Task prompt: In the records below, find the line containing "This screenshot has width=720, height=444." and repeat it and every line after it exactly, without pictures.

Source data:
—————

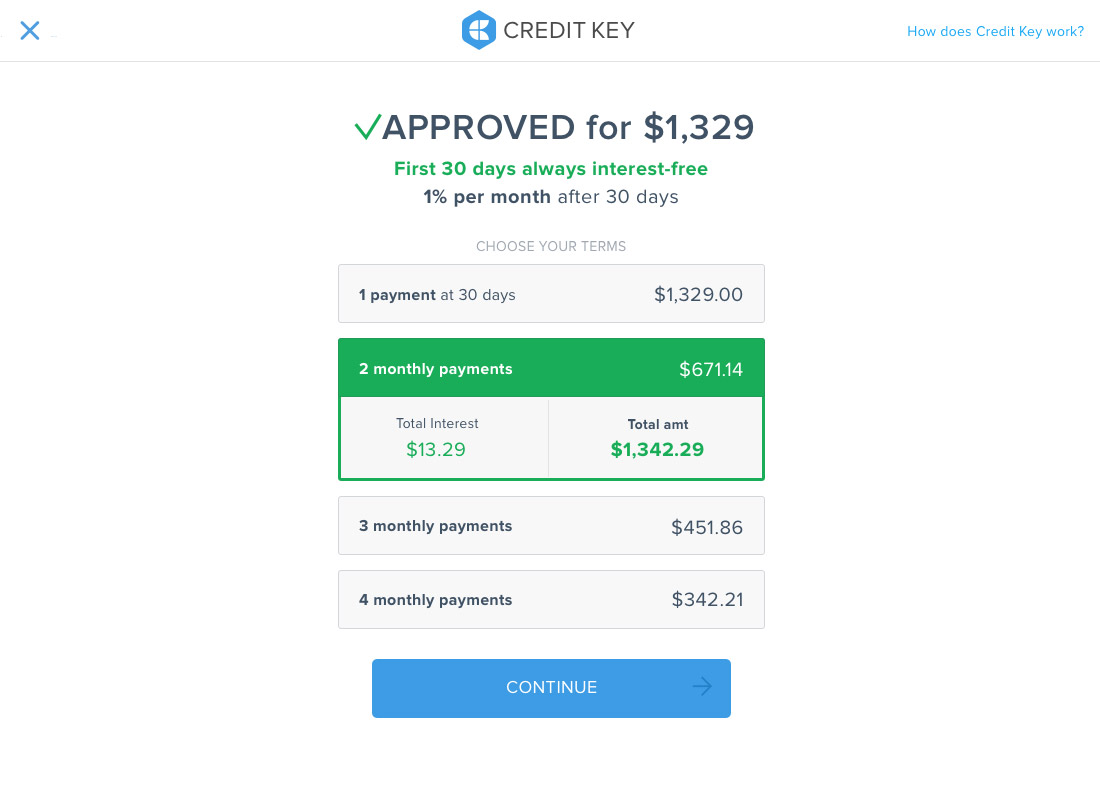Click 'First 30 days always interest-free' text
Viewport: 1100px width, 800px height.
point(551,169)
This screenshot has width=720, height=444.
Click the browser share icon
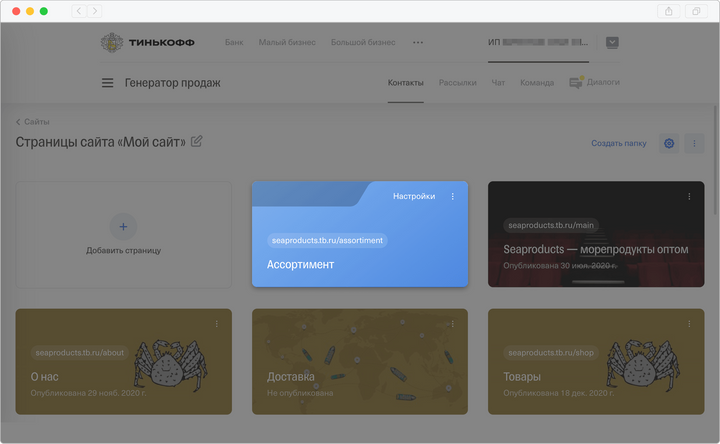click(668, 11)
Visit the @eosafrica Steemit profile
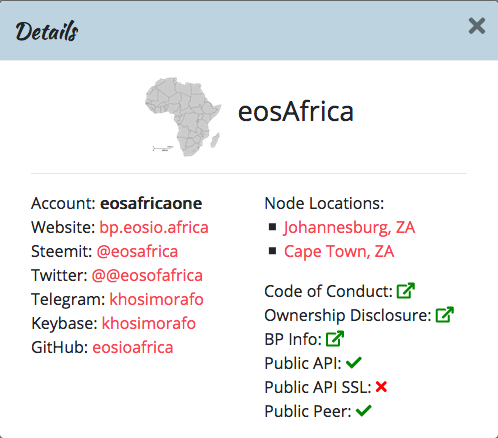Viewport: 498px width, 438px height. tap(137, 252)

—————

Result below:
This screenshot has width=720, height=444.
Click the browser share icon
click(668, 11)
Visit the @eosafrica Steemit profile
Viewport: 498px width, 438px height. tap(137, 252)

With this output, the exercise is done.